(Source data)

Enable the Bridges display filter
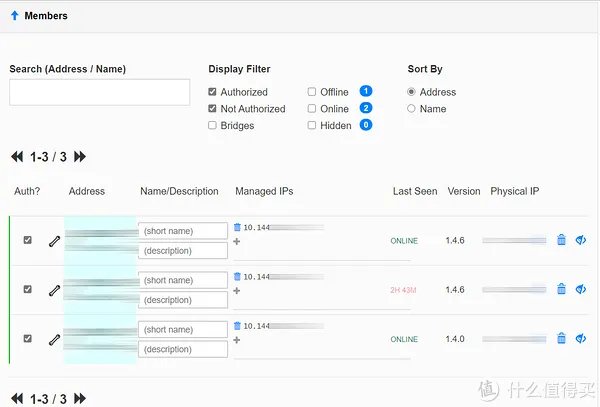The width and height of the screenshot is (600, 407). 212,126
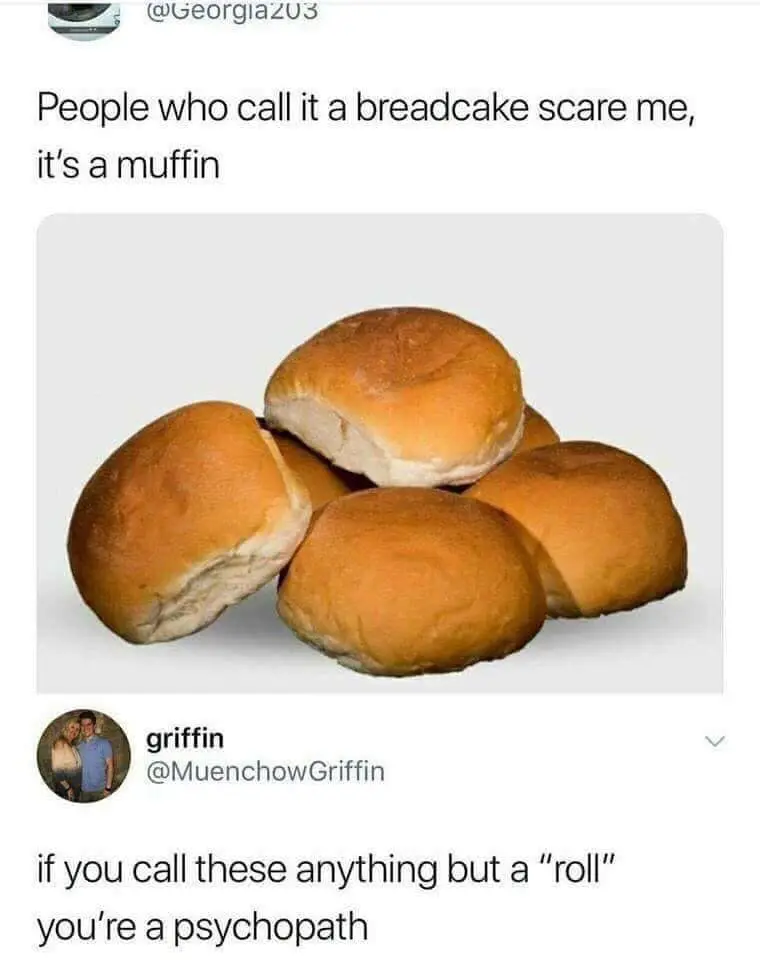Open griffin's round profile photo
The height and width of the screenshot is (960, 760).
(84, 756)
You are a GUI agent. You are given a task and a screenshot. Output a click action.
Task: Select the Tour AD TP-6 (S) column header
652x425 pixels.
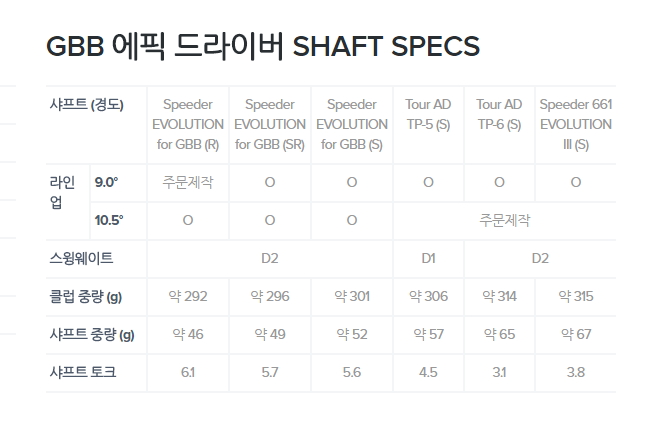499,115
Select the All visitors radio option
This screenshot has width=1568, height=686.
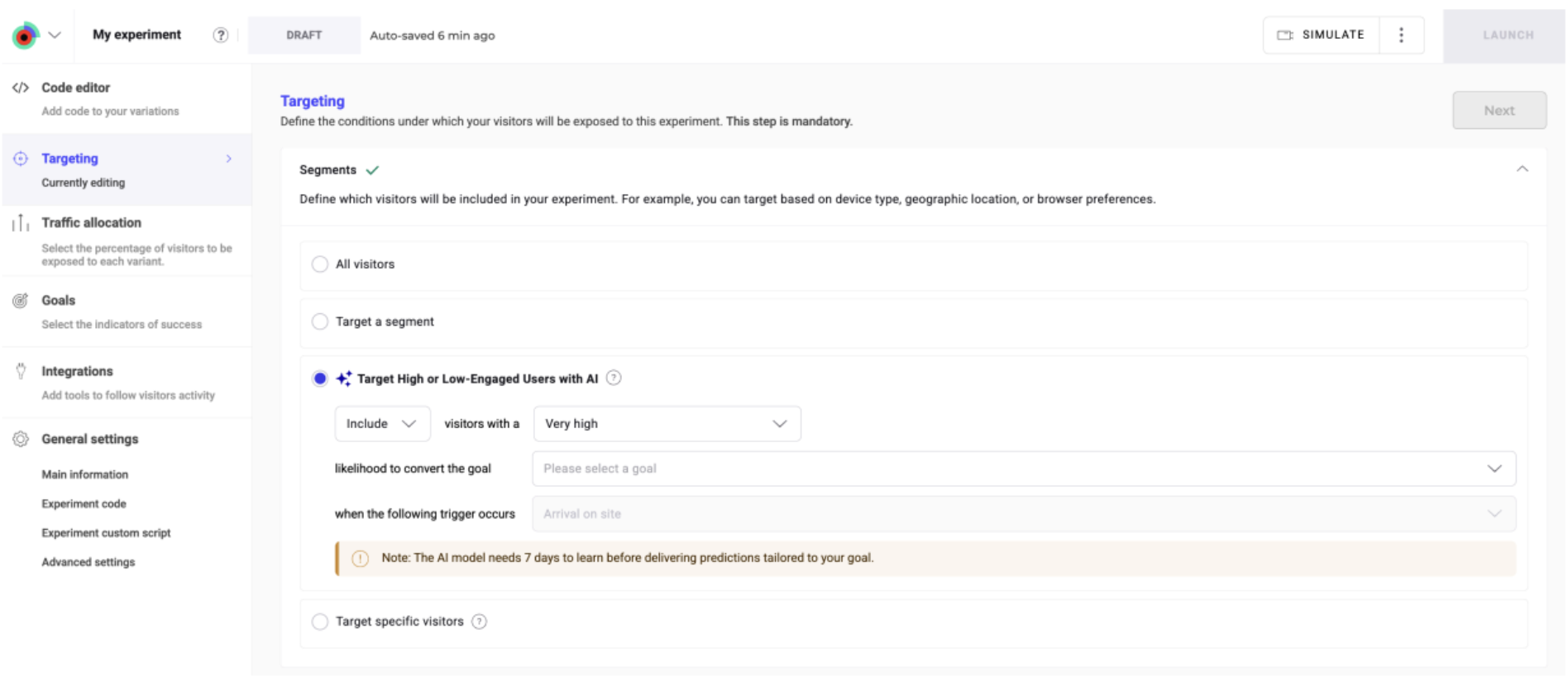320,264
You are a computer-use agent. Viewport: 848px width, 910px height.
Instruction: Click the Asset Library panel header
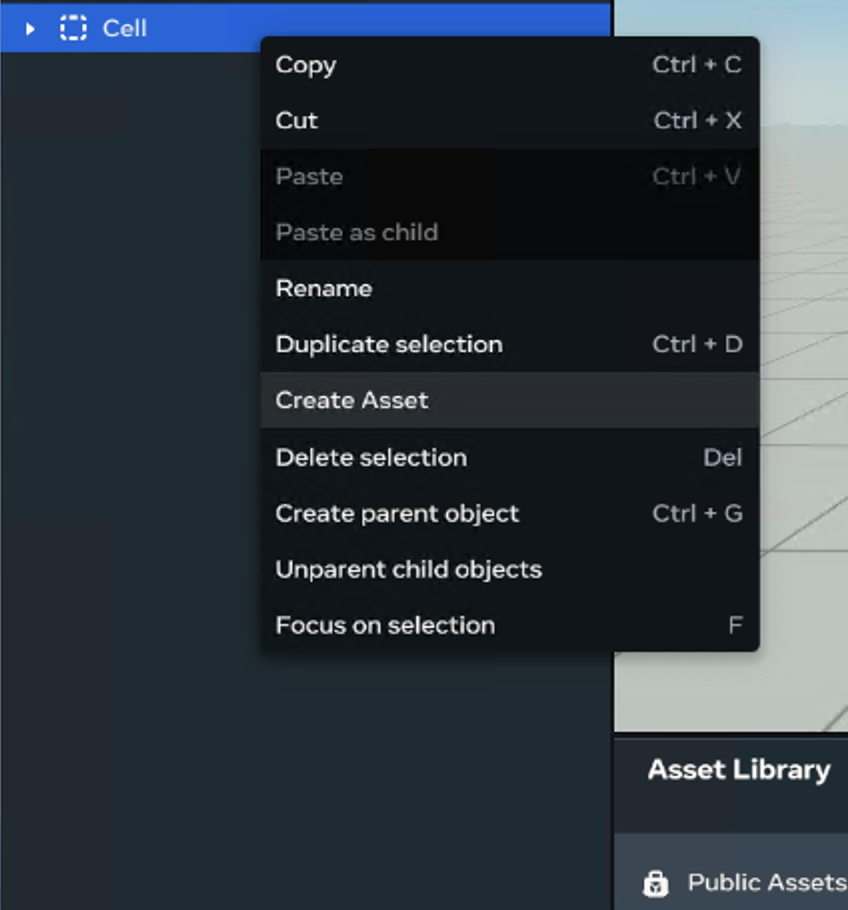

(End Source data)

Directions for this task
Each line in which the string "Select" is found must be copied from the data.

Problem solution
Task: Select the Tour AD TP-6 (S) column header
Select the All visitors radio option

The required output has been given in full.